— The task —
From the entries that follow, copy exactly the lines beginning at the line holding "Task: Click the 魔珐星云 logo icon" and continuing through the line holding "Click the rden".

— Extracted information —
______

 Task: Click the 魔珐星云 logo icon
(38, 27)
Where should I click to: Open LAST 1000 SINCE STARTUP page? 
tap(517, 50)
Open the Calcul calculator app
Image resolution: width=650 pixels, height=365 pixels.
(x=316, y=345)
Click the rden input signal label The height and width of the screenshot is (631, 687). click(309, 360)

______

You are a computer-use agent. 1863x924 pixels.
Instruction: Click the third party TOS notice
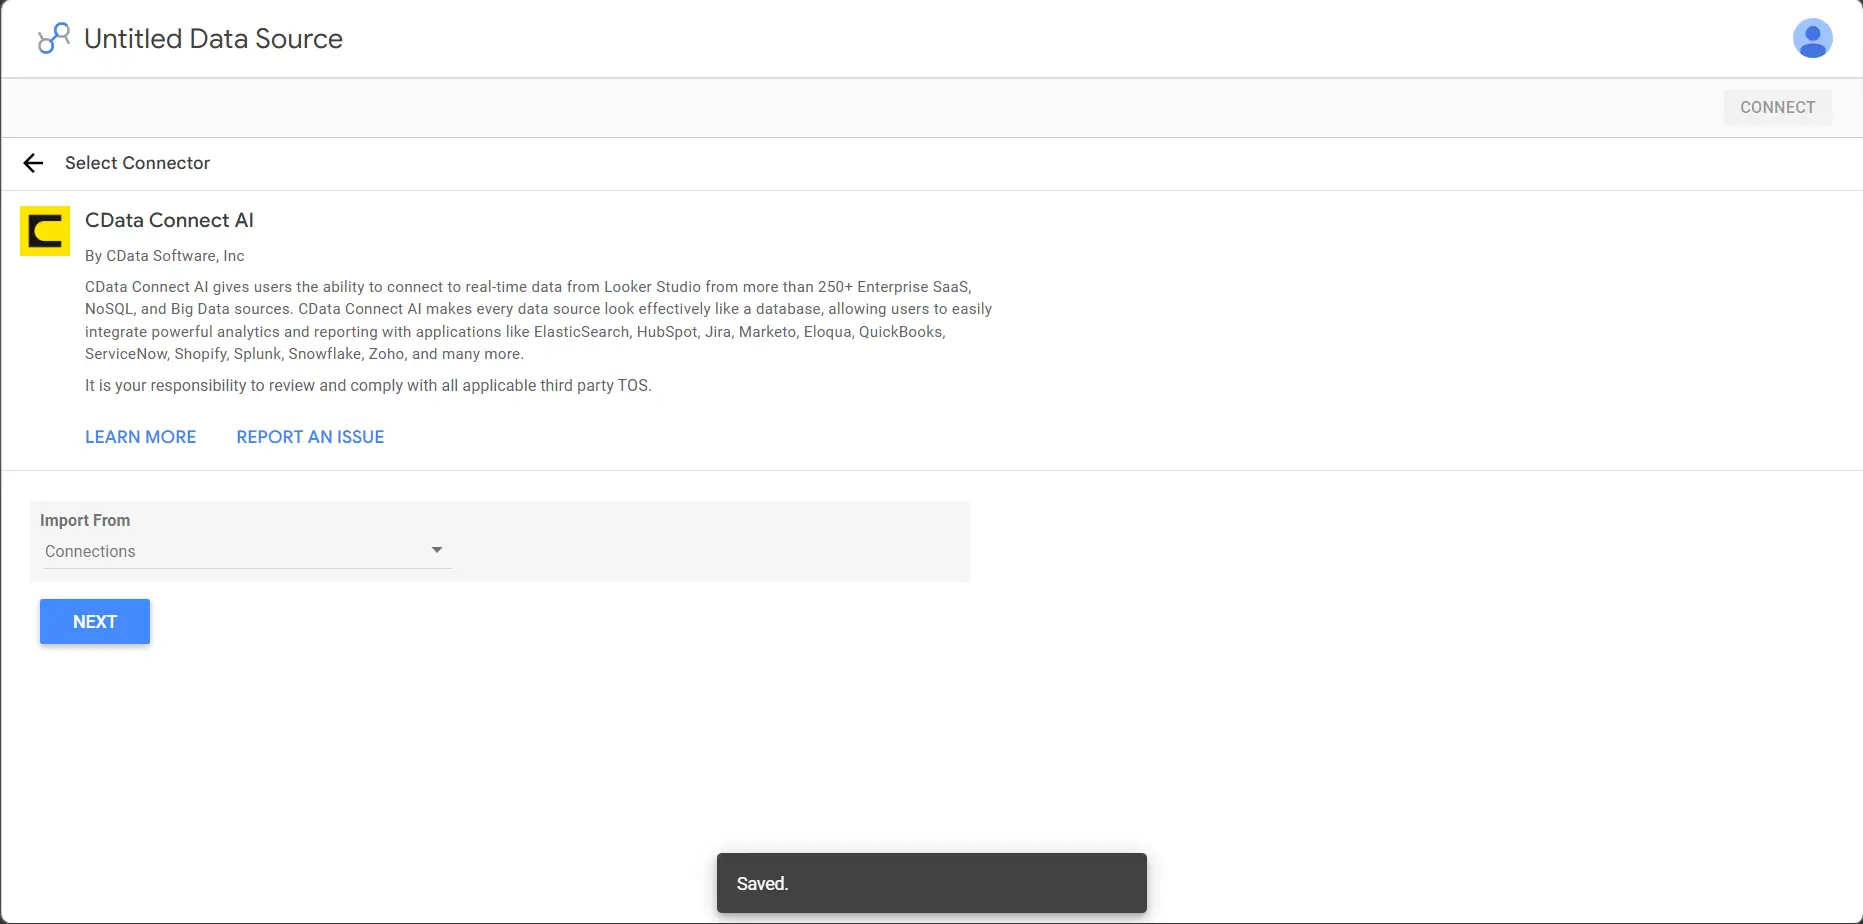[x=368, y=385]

______

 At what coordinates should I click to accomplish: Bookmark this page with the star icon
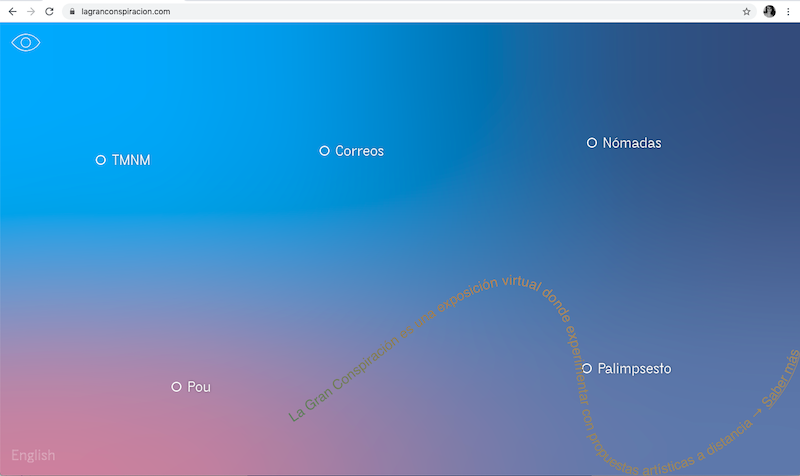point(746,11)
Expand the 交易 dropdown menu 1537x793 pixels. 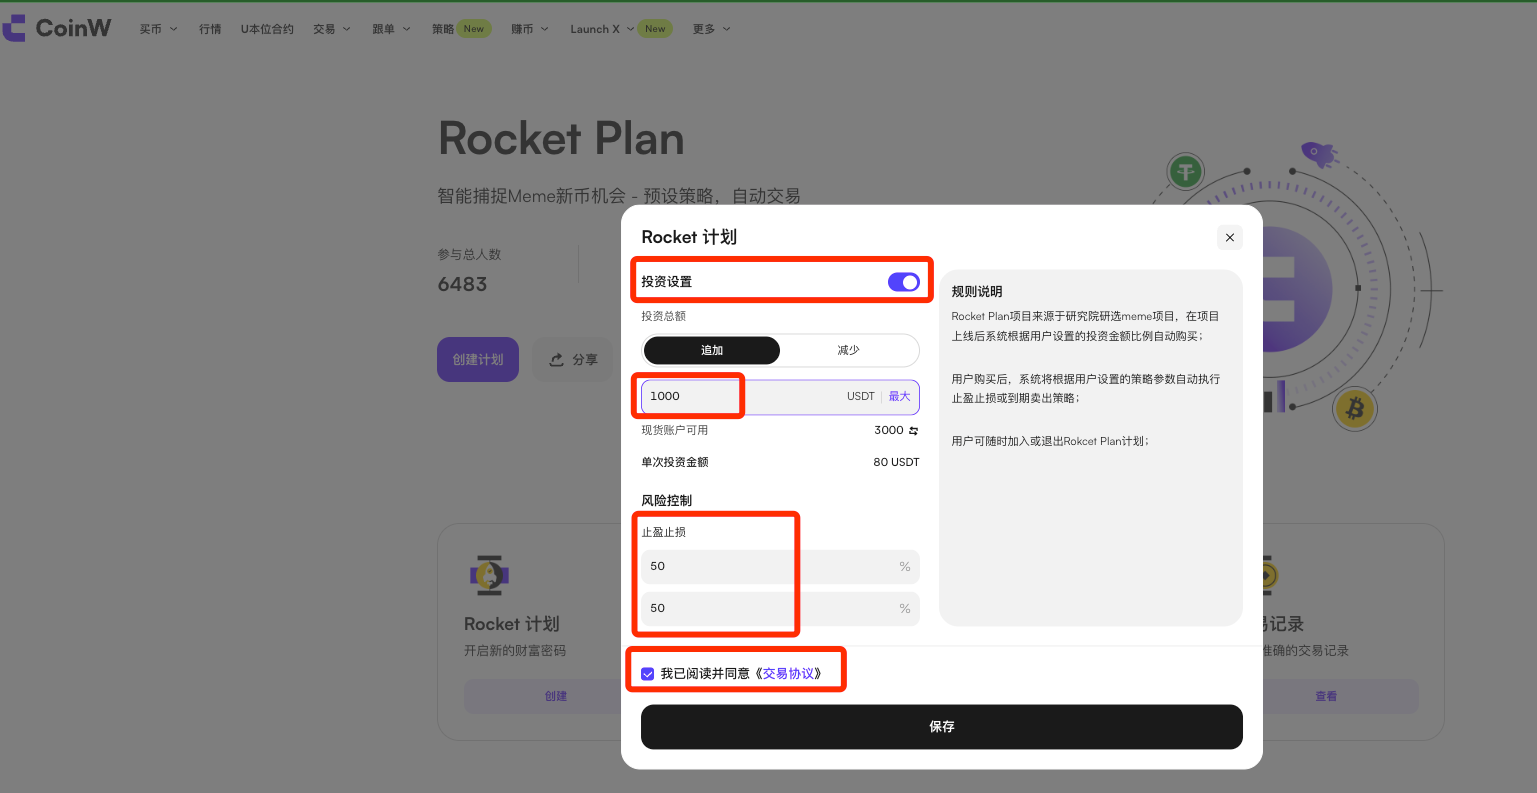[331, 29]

______

— Solution to this exercise —
 Task: Click the 魔珐星云 logo icon
(38, 27)
Where should I click to: Open LAST 1000 SINCE STARTUP page? 
tap(517, 50)
Open the Calcul calculator app
Image resolution: width=650 pixels, height=365 pixels.
(x=316, y=345)
Click the rden input signal label The height and width of the screenshot is (631, 687). click(309, 360)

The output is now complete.